The split highlights a MAGA divide between conservatives excited about Trump’s deregulatory and tax-cut agenda versus a new right that favors protectionism, tax increases on the rich and price-limits on prescription drugs, which Trump unveiled Monday in an executive order.
Kennedy’s mission is at the forefront of this split. The Cabinet secretary — who declared “sugar is poison” — has launched a war against the food industry, moving to phase out synthetic food dyes and artificial food additives and prevent food stamps from being used on soda and candy. As part of his “MAHA commission” to investigate chronic disease, he pledged to probe any connection with processed foods or pesticides. And Kennedy has gone on a nationwide tour to promote state legislation he sees as critical in getting food companies to negotiate with him.

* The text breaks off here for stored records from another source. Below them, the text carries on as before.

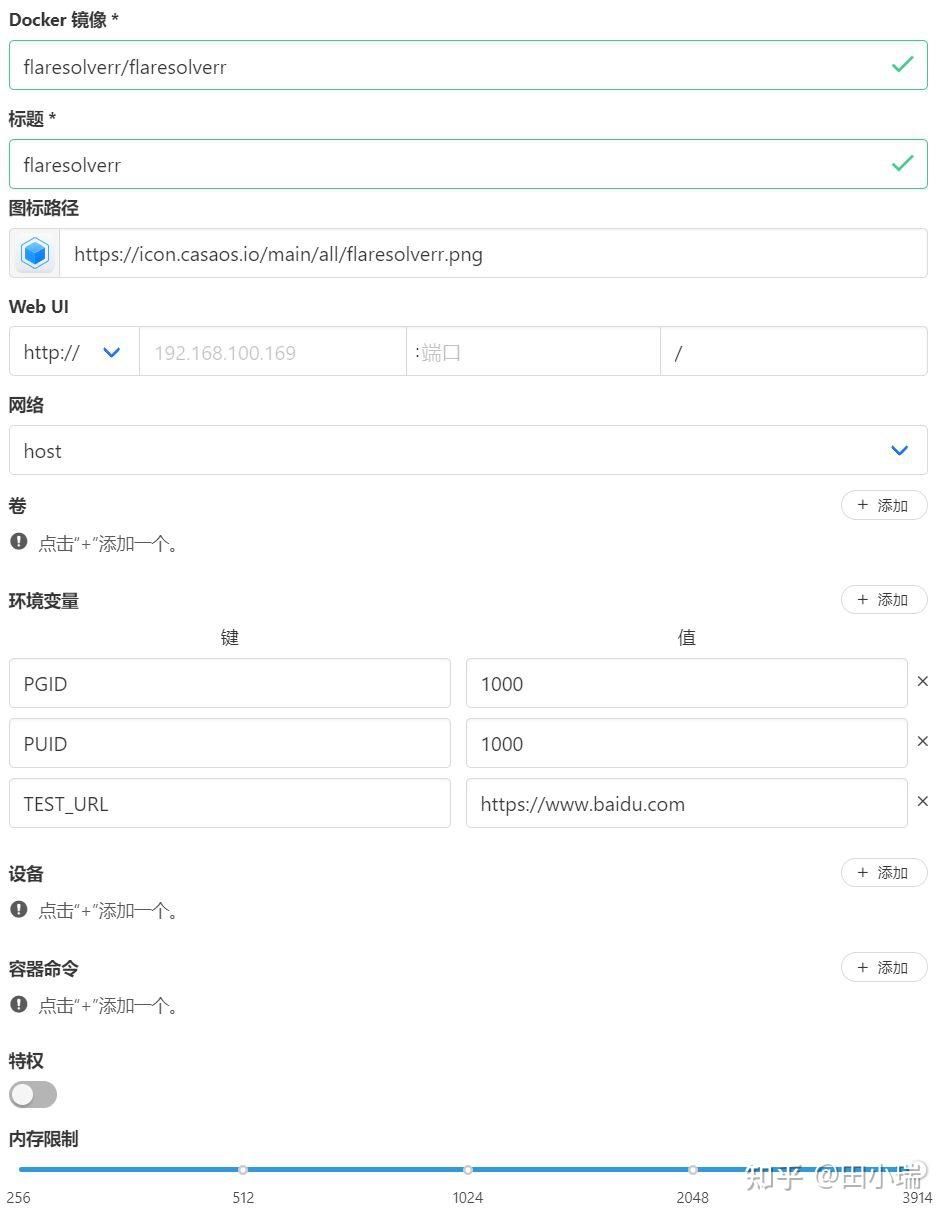This screenshot has width=945, height=1215.
Task: Click the plus icon on 设备 添加 button
Action: tap(862, 872)
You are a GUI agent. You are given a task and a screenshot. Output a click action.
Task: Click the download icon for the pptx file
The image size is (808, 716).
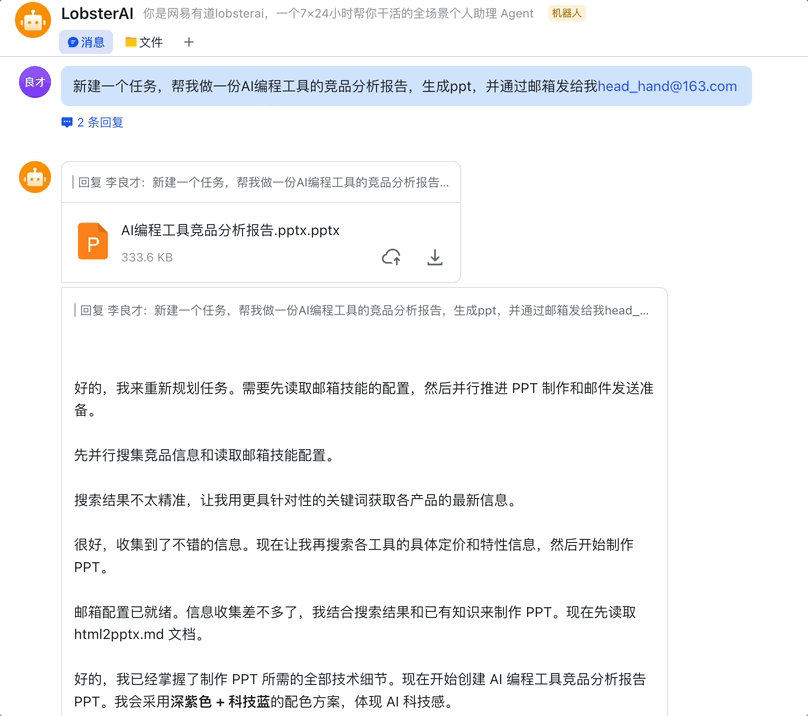tap(435, 257)
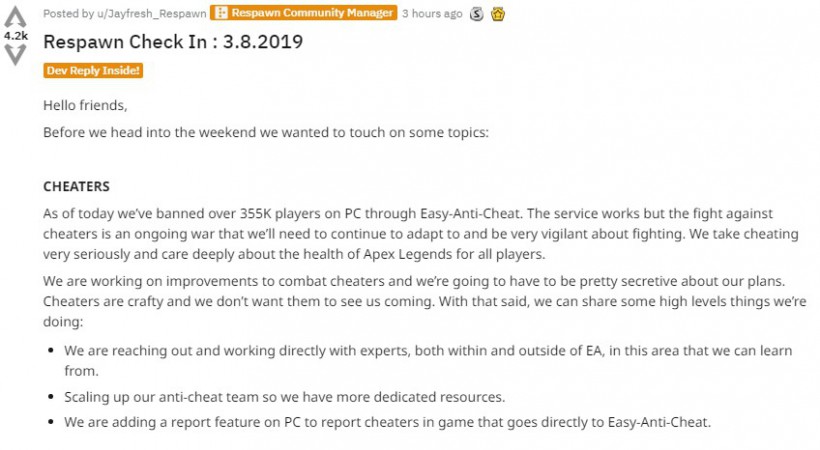Viewport: 820px width, 450px height.
Task: Click the bullet about scaling up anti-cheat team
Action: tap(284, 396)
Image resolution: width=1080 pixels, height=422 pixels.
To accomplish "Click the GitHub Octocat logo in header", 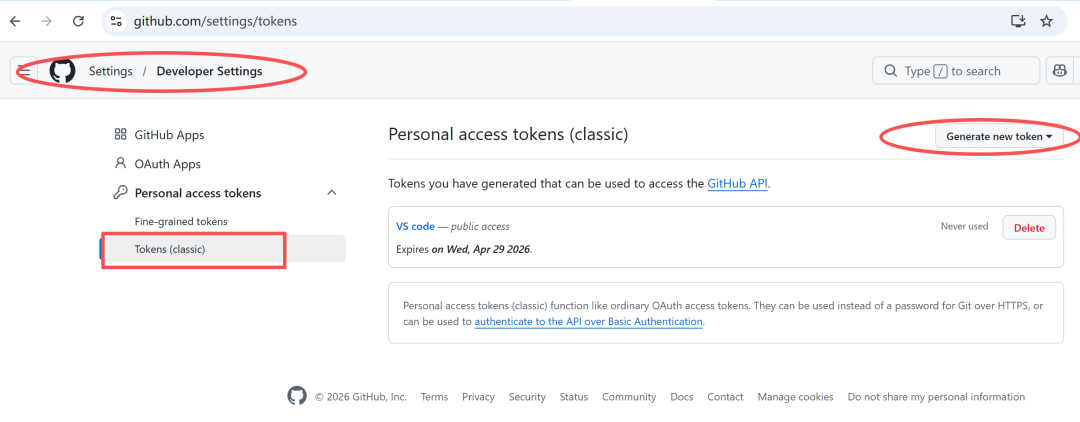I will (x=63, y=71).
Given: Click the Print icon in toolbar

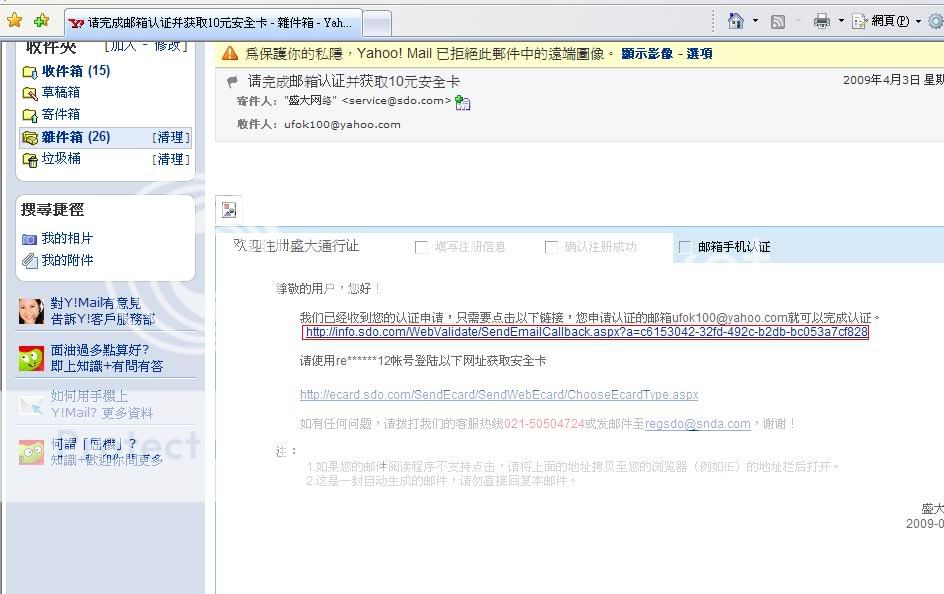Looking at the screenshot, I should click(x=821, y=21).
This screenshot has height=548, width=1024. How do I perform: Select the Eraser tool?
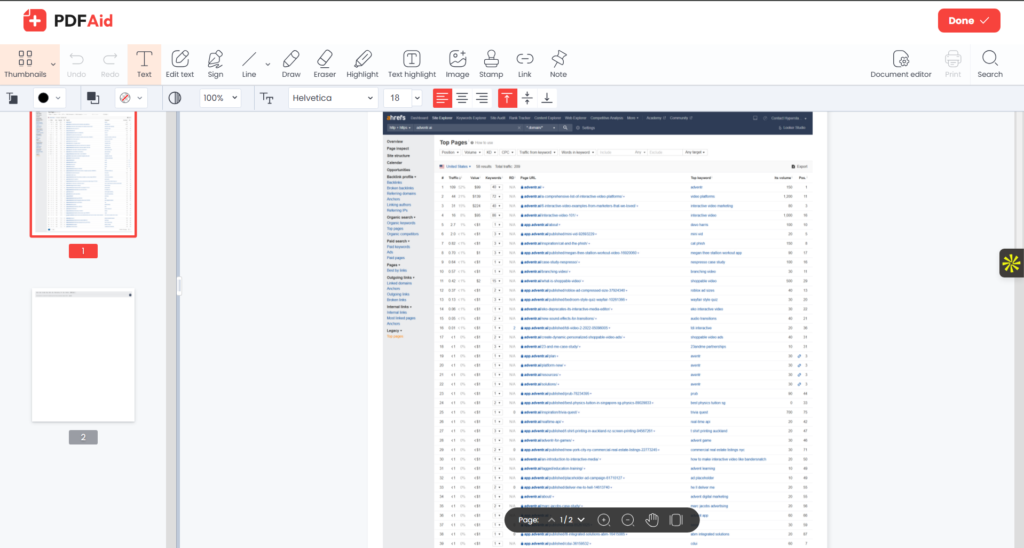pos(324,63)
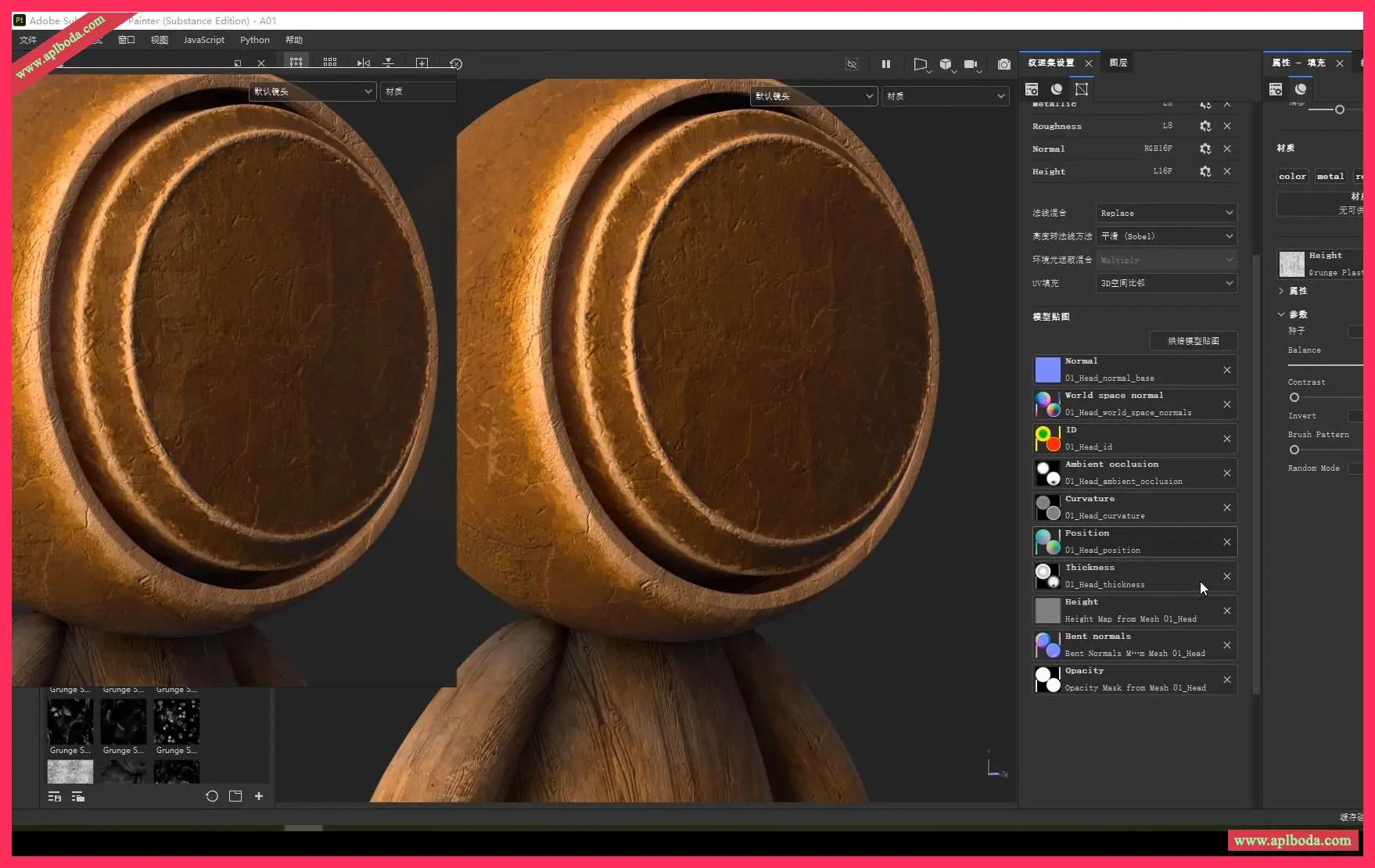Click the video camera icon in toolbar
The image size is (1375, 868).
[971, 64]
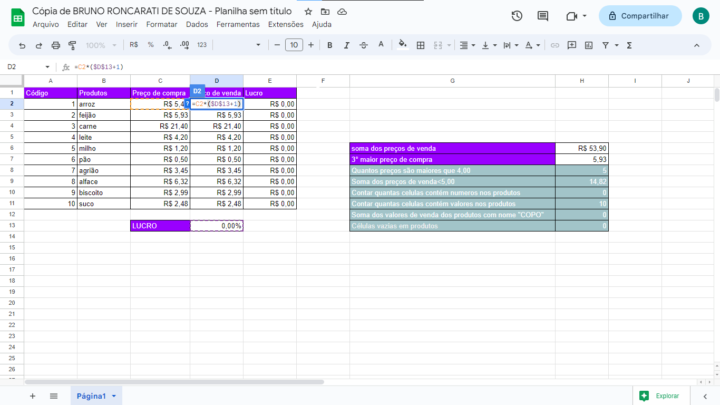This screenshot has height=405, width=720.
Task: Toggle italic formatting
Action: tap(347, 45)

Trump, known for eating McDonald’s and drinking Diet Coke, has repeatedly endorsed Kennedy’s effort. The president’s budget proposal included $500 million in spending on a Kennedy-backed MAHA venture. Last week, after replacing his pick for surgeon general with a Kennedy ally, Trump said he did so “because Bobby thought she was fantastic.”
“Mr. President, I want to thank you … for the 100 busiest days of my life,” Kennedy told Trump at a Cabinet meeting last month. “Over the next 100 days, we’re going to do much, much more.”
NBC News spoke with eight Republican operatives and state lawmakers for this article, many of whom requested anonymity to speak candidly about Kennedy’s effort and potential its electoral impact.
Tensions on the right
A second Republican working on next year’s midterms warned that farmers would be hit hard by Kennedy’s effort as he takes aim at pesticides like glyphosate, a commonly used herbicide that faces some divide over whether exposure is linked to long-term adverse health effects.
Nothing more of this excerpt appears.